Sofosbuvir and its impurity were obtained as a gift sample from Mylan Labs, Hyderabad. Sovaldi tablets were purchased from local pharmacy, Hyderabad. Trifluro acetic acid, acetonitrile (HPLC grade) were procured from Sigma Aldrich, Hyderabad. Water (HPLC grade) was obtained from Merck.
Chromatographic equipment and conditions
The development and validation was performed using liquid chromatographic system which is equipped with UV detector and LC solution software. The chromatographic column used for separation was Agilent Eclipse XDB-C18, 4.6 × 250 mm, 5 μm. The mobile phase used for the separation of both API and impurity was 0.1% trifluoroacetic acid in 1000 ml of water: Acetonitrile taken in the ratio of 50:50. Ambient temperature was maintained. Detection was made at a wavelength of 260.0 nm. Validation study was carried out using same optimized condition with suitable preparation of standard and sample solutions.
Preparation of standard solution
Standard solutions of drug and impurity were prepared by dissolving 400 mg of Sofosbuvir and 25 mg of phosphoryl impurity in 100 ml of diluent (water:acetonitrile 50:50).5 ml of the above solution was taken in 50 ml volumetric flask and diluted with diluent up to the mark.
Preparation of test solution
650 mg of Sovaldi formulation was taken in 100 ml volumetric flask, dissolved and diluted to 100 ml with diluent. 5 ml of above solution was taken in 50 ml volumetric flask and diluted with diluent up to the mark.
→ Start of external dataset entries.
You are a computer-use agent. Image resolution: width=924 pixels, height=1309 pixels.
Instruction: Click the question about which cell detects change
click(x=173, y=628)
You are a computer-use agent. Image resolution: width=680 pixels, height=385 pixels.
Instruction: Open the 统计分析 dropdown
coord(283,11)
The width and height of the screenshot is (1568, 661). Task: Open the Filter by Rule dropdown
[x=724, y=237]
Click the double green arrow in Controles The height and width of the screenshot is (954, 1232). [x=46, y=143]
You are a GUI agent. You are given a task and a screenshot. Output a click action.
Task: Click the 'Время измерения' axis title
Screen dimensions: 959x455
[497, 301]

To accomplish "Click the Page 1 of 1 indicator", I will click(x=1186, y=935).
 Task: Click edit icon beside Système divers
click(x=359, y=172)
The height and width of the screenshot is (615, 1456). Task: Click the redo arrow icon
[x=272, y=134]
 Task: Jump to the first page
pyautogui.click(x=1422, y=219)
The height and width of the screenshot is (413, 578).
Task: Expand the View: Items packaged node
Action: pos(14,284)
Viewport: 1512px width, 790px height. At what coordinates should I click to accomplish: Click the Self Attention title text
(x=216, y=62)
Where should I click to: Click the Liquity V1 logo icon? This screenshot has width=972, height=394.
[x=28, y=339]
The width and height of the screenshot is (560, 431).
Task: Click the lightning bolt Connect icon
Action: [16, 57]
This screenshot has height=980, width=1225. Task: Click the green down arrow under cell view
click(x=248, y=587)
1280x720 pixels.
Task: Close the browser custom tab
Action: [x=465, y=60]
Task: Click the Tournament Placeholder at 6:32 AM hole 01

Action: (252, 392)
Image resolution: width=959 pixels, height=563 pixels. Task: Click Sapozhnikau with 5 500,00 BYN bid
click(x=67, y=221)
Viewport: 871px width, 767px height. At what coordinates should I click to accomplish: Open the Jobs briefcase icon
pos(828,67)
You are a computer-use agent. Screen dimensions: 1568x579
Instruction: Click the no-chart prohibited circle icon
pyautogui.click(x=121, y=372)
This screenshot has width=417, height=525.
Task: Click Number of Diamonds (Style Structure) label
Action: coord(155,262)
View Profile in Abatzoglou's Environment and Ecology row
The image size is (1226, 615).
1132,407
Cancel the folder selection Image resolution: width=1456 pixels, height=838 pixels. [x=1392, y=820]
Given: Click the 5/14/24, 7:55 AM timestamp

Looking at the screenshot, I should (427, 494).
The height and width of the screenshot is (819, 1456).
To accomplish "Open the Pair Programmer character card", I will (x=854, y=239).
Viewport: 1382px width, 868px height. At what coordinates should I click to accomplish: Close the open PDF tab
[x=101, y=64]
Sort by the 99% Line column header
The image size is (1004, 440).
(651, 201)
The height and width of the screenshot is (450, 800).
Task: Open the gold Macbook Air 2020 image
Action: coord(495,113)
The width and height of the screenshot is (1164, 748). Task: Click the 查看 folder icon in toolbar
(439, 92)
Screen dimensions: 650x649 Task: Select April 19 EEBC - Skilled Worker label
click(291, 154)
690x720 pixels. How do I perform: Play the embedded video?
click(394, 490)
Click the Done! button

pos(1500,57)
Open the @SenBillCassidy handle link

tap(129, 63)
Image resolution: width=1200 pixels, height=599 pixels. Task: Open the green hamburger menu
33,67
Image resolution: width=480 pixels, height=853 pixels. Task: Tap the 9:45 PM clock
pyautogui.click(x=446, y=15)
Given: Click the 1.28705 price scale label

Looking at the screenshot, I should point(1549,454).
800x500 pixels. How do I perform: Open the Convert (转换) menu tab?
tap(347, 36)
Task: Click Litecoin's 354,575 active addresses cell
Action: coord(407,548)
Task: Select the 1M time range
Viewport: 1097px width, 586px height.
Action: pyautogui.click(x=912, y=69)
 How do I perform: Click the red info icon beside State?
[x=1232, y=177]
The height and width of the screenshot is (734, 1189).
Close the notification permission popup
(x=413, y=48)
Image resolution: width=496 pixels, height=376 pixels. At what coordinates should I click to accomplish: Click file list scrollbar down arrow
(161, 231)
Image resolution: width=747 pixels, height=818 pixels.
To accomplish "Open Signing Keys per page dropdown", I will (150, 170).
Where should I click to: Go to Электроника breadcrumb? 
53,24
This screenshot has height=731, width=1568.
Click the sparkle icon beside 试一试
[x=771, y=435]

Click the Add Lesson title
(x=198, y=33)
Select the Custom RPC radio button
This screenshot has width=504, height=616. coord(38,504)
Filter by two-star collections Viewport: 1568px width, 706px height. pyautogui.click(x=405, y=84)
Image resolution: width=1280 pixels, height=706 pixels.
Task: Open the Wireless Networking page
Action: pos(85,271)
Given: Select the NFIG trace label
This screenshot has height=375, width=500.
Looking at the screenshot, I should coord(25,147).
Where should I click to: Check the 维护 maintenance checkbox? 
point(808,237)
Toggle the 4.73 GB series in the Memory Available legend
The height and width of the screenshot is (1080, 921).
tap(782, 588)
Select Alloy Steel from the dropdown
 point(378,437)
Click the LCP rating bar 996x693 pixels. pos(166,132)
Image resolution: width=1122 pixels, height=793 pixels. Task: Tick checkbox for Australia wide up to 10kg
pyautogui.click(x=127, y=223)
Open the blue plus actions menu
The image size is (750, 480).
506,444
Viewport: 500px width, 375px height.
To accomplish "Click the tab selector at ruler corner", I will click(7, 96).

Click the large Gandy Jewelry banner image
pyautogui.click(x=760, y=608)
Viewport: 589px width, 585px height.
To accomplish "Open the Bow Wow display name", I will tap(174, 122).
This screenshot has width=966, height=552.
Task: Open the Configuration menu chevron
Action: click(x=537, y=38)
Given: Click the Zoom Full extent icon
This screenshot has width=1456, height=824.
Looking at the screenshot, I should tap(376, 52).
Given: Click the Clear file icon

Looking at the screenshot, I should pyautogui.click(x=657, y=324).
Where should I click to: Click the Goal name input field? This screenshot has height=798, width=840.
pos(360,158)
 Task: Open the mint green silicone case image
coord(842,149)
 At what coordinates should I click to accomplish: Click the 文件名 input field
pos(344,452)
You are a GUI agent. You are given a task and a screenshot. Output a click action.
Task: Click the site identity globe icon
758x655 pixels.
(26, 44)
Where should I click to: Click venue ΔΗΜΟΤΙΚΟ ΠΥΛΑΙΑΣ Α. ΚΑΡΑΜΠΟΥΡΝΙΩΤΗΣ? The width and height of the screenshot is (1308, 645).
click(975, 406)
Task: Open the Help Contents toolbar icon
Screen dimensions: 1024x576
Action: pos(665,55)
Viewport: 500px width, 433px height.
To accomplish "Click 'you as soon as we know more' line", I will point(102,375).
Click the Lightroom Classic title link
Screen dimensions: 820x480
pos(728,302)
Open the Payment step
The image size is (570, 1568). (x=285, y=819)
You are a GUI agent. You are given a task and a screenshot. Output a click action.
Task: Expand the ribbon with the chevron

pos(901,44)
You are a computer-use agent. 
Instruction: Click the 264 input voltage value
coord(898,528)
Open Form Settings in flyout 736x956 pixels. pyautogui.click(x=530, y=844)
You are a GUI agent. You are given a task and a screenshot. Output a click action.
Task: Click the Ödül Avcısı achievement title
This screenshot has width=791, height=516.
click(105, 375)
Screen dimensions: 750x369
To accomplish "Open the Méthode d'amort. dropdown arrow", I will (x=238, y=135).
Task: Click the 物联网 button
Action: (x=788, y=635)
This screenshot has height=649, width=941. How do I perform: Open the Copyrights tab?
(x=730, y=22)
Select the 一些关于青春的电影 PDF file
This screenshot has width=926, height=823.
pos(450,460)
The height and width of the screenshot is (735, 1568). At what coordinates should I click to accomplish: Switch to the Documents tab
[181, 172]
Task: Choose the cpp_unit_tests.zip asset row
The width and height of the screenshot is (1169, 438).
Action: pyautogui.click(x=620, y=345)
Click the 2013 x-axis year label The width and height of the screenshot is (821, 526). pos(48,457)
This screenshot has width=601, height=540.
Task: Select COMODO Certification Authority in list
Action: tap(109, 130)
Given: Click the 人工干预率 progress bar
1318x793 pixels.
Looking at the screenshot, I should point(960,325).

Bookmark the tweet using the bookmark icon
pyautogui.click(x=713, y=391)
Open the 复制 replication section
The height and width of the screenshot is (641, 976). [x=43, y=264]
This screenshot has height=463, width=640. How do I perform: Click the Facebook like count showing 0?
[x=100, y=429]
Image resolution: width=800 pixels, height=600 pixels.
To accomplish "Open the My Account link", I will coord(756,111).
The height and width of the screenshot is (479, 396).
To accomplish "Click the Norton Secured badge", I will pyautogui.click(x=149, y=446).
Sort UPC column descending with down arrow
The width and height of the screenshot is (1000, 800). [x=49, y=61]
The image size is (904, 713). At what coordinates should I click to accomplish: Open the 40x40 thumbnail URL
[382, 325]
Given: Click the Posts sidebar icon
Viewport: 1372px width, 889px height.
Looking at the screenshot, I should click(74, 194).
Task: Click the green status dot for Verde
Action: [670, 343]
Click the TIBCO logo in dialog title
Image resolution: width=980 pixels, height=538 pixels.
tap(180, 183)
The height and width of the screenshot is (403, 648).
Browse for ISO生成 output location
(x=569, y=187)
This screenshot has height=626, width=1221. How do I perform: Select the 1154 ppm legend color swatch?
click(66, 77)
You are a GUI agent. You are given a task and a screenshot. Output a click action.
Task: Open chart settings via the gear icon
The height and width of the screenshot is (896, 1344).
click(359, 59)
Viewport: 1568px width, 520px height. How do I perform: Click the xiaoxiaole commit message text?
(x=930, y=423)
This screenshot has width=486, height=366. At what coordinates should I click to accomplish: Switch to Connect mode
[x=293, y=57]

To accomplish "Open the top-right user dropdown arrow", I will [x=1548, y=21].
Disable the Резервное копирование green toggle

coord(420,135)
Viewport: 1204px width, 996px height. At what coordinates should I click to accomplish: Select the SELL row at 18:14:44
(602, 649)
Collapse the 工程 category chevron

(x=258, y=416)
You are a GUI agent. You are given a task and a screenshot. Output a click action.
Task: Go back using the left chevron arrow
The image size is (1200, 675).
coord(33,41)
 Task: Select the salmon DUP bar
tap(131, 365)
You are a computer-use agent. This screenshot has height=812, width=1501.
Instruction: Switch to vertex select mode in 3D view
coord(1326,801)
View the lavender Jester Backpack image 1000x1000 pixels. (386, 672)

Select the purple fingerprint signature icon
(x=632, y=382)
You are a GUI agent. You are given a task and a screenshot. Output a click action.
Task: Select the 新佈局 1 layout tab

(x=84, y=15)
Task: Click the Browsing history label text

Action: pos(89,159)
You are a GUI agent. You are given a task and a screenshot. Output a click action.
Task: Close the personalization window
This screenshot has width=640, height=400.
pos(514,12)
Validation was carried out by studying the parameters like specificity, system suitability, accuracy, linearity, precision, limit of detection, limit of quantitation, and robustness as per ICH guidelines Q2 (R1) [9, 10].
Linearity and range
Linearity was checked for standard solutions of drug and also impurity at concentrations of 40%, 60%, 80%, 100%, and 120%. Aliquot solutions of sofosbuvir and phosphoryl impurity were prepared in the range of 160-480 μg/ml and 10-30 μg/ml respectively. The chromatographic system was set to equilibrate and samples of study were injected, keeping the injection volume constant, i.e., 20 μl.
System suitability studies form an integral part of method development and ensures adequate performance of chromatographic system. The standard solutions of sofosbuvir (0.4 mg/ml) and phosphoryl impurity (0.025 mg/ml) of about 20 μl were injected under optimized chromatographic conditions to evaluate the suitability of the system.
Accuracy is defined as the closeness of obtained value to true value. Accuracy studies were done by standard addition method. Accuracy is expressed as % recovery of the standard spiked to previously analyzed test sample of tablet. It was measured in drug products by spiking known amounts (80%, 100%, and 120%) of the analyte into the analyzed tablet powder and each concentration was injected into the column for three times and percent recovered was calculated.
Precision is the agreement between replicate measurements of the same sample. It is expressed as relative standard deviation of replicate measurements. A total of 0.4 mg/ml of sofosbuvir and 0.025 mg/ml of phosphoryl impurity standard solutions were injected six times and the responses were recorded. Sample solution was also injected six times to record the response. The chromatograms were recorded. The peak area and retention time of both solutions under study was determined and relative standard deviation was calculated by the formula % RSD = (S.D/Mean) × 100%.
Limit of detection and limit of quantitation
Limit of detection (LOD) is the lowest concentration of analyte which can be detected in a sample under the optimized experimental conditions. The limit of quantification (LOQ) was identified as the lowest concentration of the standard curve that could be quantified with acceptable accuracy, precision, and variability. LOD and LOQ were determined based on the signal to noise ratio as per ICH guide lines. Serial dilutions of the standard solutions of drug and impurity were prepared in the dilution levels of 20%, 10%, 5%, 2%, 1%, 0.5%, 0.2%, 0.1%, 0.05%, 0.02%, 0.01%, 0.005% and injected into the chromatographic system. Responses were recorded and LOD and LOQ were determined.
Robustness was studied to check whether the drug solution was subjected to small, deliberate changes like flow rate, wavelength, and change in mobile phase ratio. Robustness studies were performed by altering column and variation of flow.
A total of 0.4 mg/ml of sofosbuvir and 0.025 mg/ml of phosphoryl impurity standard solutions were injected in different column 3 times and responses were recorded. Sovaldi® sample was also injected 3 times and response was recorded.
Variation of flow
A total of 0.4 mg/ml of sofosbuvir and 0.025 mg/ml of phosphoryl impurity were injected 3 times by making changes in the flow rate, and responses were recorded and same procedure was carried with Sovaldi® sample also.